Thanks, Bart, Lubby and Administration,
It is wonderful to get your help.

We would love to get help for the excavation of this shipwreck. Actually there are 2 shipwrecks that sank together. We have a lot of historic information about the other one, but only just one statement about this one, where it says that it came from the Indian Ocean.
We never got a refusal from the government about the excavation, just no interest and a merry run around for several years, until we gave up. The government was fully informed about the shipwreck in their harbor 17 years ago but has not done anything about it.

The shipwreck being in the harbor, in view of everybody, no work can be done without everybody knowing it.
This means that, once started, all work has to be executed diligently, without interruption, otherwise the site will get plundered.

We would like to be involved in a scientifically organized excavation of the site and retain the publishing rights for ourself.
Similar to the "Mary Rose" project, we would like the sport diving community given a chance to participate in the field work, as well as other volunteers help for cataloging and preservation of the artifacts.
We would like to be able to build a museum where we could let the shipwrecks tell their story.
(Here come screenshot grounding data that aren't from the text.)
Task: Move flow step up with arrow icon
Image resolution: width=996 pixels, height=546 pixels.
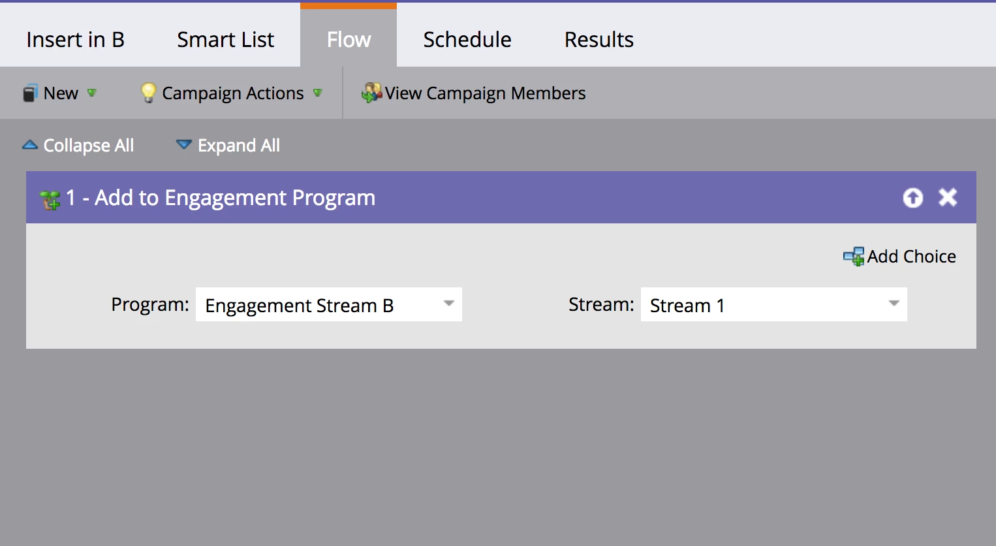Action: [x=912, y=197]
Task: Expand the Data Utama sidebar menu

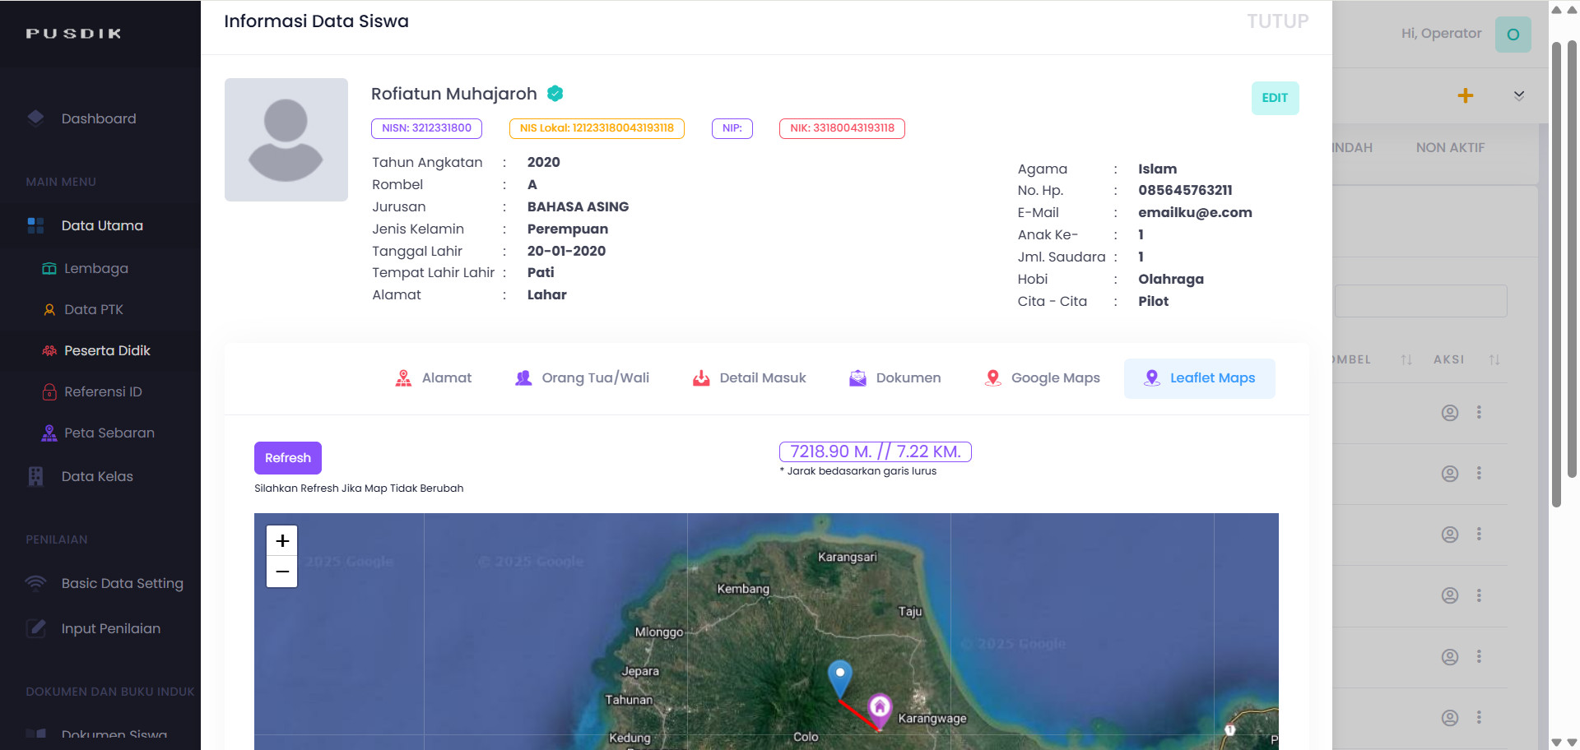Action: pos(102,225)
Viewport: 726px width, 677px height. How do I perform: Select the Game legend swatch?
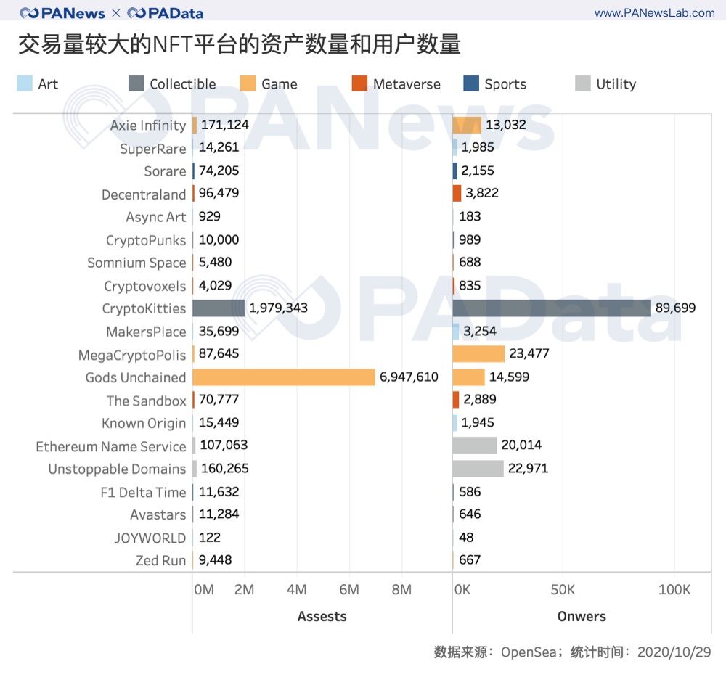(x=247, y=83)
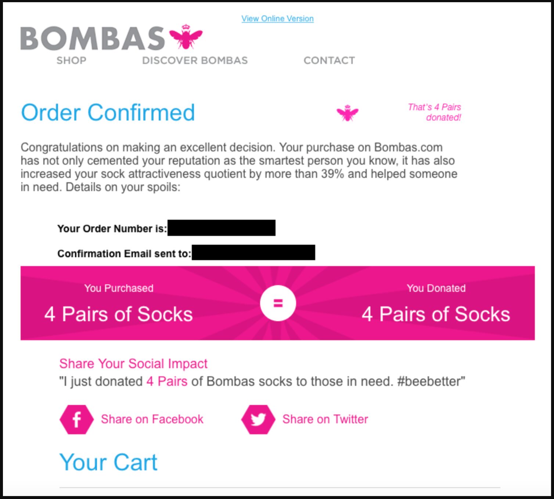The width and height of the screenshot is (554, 499).
Task: Click the gray BOMBAS wordmark
Action: pos(92,38)
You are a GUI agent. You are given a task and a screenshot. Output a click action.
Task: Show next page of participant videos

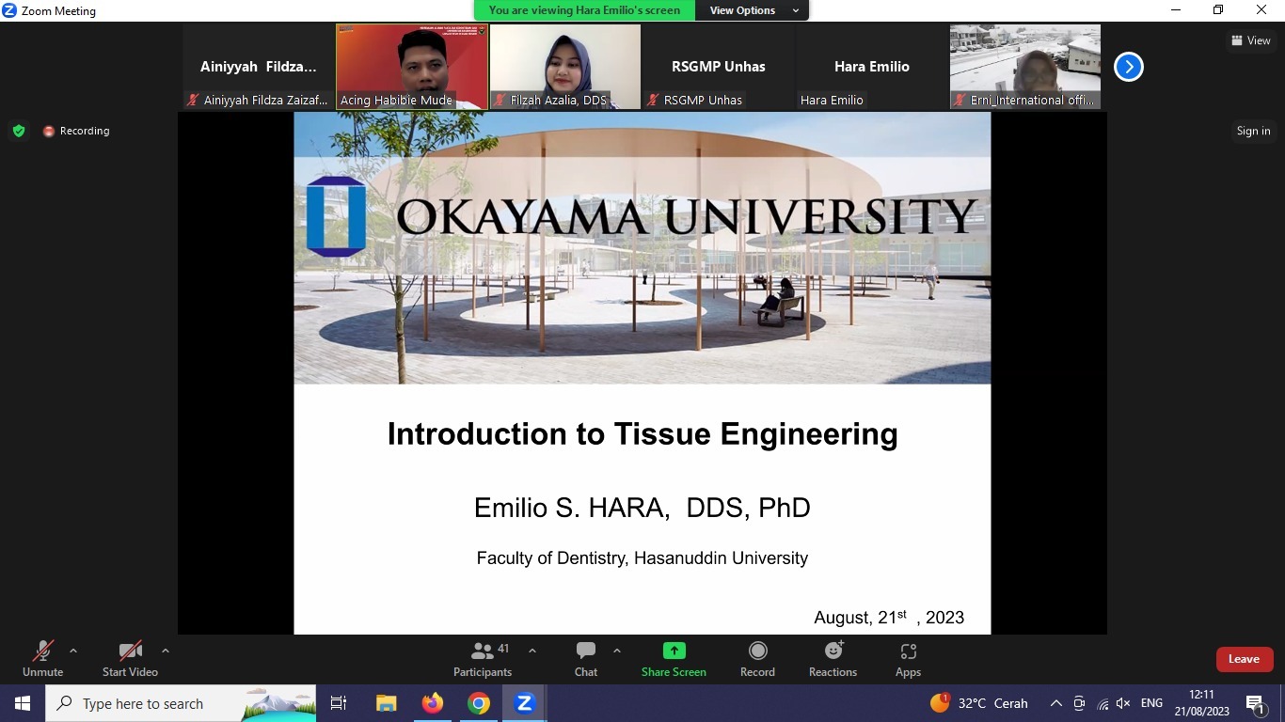pyautogui.click(x=1128, y=67)
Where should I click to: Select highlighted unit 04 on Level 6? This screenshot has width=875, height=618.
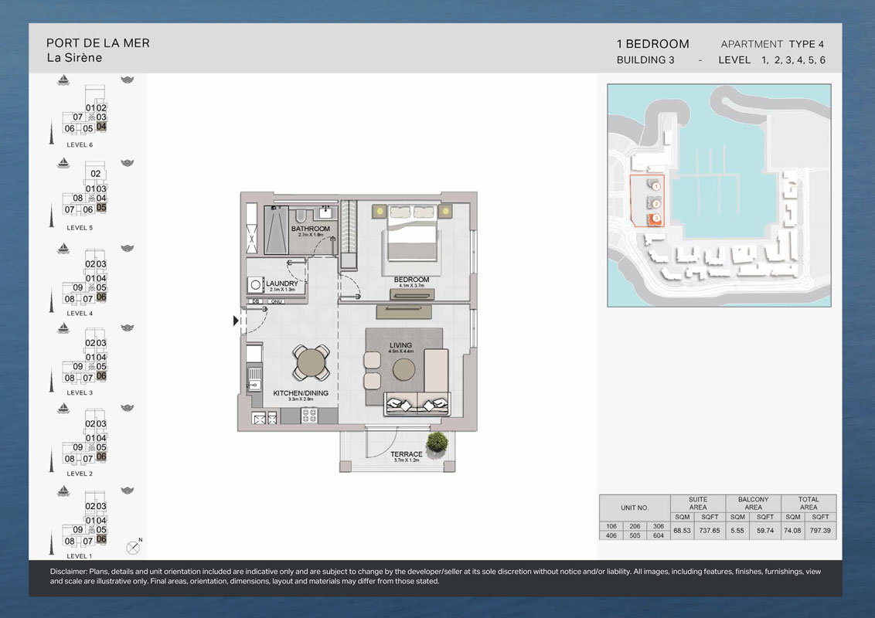click(101, 127)
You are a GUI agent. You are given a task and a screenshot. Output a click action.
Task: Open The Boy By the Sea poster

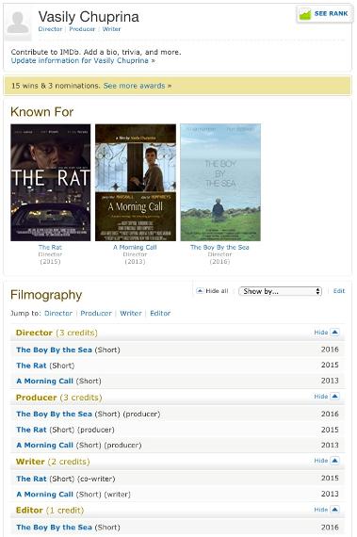(x=220, y=183)
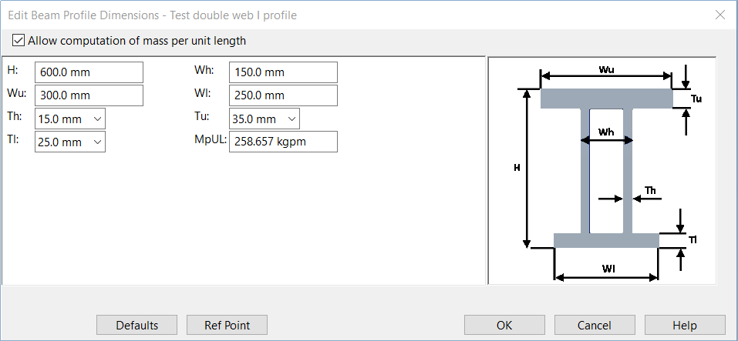The height and width of the screenshot is (341, 738).
Task: Click the lower flange in profile diagram
Action: [606, 240]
Please feel free to ask questions.


Additional information

The wreck site:

The site lies within the protected waters of a harbor.
The bottom is clay, sand and mud.
No part of the shipwreck is visible above the mud.
Visibility in the water is a few feet at most, but often only inches or nil.
Maximum depth is 50 feet.

The island where the harbor lies, changed hands several times over the centuries.
The harbor was sometimes a busy commercial hub, where trade of every kind, including slave trade, flourished.
It is also known to be a place where pirates could sell their ill gotten goods without many questions asked.
Among other pirates, Captain Kidd is supposed to have sold some of his plunder there.

As far as we know, no salvage has been done in modern times, but it seems that some cannon were removed after the ship sank.
The only intervention we did ourselves, was to swim over the bottom with metal detectors. When the detector indicated we dug with our hands to reach the artifact. All artifacts that were perishable were buried again.
The few artifacts that we removed to enable us to identify the wreck site, are the ones shown here.

Attached, artifact B-7, still from the same site.

Bahamawrecker


* B-7.jpg (41.55 KB, 250x509 - viewed 59 times.)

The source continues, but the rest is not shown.